Ricardo de Oliveira: Regime de tributação simplificada nos Correios

No Brasil, o controle aduaneiro, isto é, a fiscalização na entrada e saída de bens, veículos e pessoas no território nacional, fica a cargo da Receita Federal, conforme disposto na Lei nº 9.003, de 16 de março de 1995, artigo 2º, in verbis:

“Artigo 2º Constituem área de competência da Secretaria da Receita Federal os assuntos relativos à política e administração tributária e aduaneira, à fiscalização e arrecadação de tributos e contribuições, bem como os previstos em legislação específica.”

Nessa esteira, em locais de entrada e saída de bens (encomendas) do país, há a presença da fiscalização da Receita para efetuar esse controle.

O controle aduaneiro é feito em recintos alfandegados pela Receita, mas para receber encomendas internacionais não pode ser qualquer tipo de alfandegamento. Para se habilitar a receber remessas expressas, a empresa deve receber um ato de alfandegamento específico do órgão fiscalizador.

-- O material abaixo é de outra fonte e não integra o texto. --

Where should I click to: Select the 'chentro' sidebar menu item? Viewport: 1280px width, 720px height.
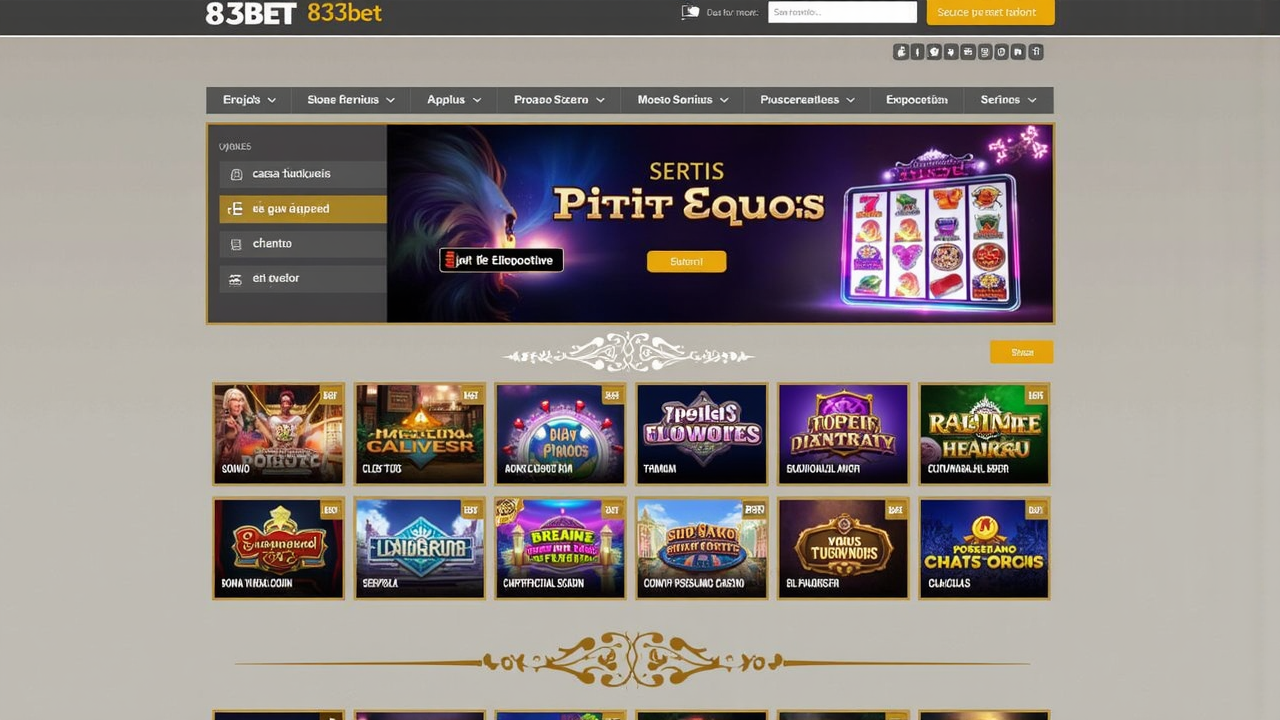point(303,244)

Desse modo, uma empresa que possua um alfandegamento genérico para cargas de importação e exportação não poderá operar com remessas expressas se no ato do alfandegamento não permitir essa operação expressamente.

Aqui, neste trabalho, será tratado com mais detalhes a encomenda internacional importada que é transportada pela ECT e fiscalizada em sua estrutura alfandegada pela Receita.

Atualmente, surgiram diversos sítios na internet que se propõem a enviar remessas de produtos produzidos em outros países, principalmente da Ásia, para o Brasil com preços bastante atraentes em relação aos praticados no mercado nacional, como a Shein, Shopee e Aliexpress. Muitas vezes, essas empresas se utilizam dos Correios para transportar essas encomendas até o destino.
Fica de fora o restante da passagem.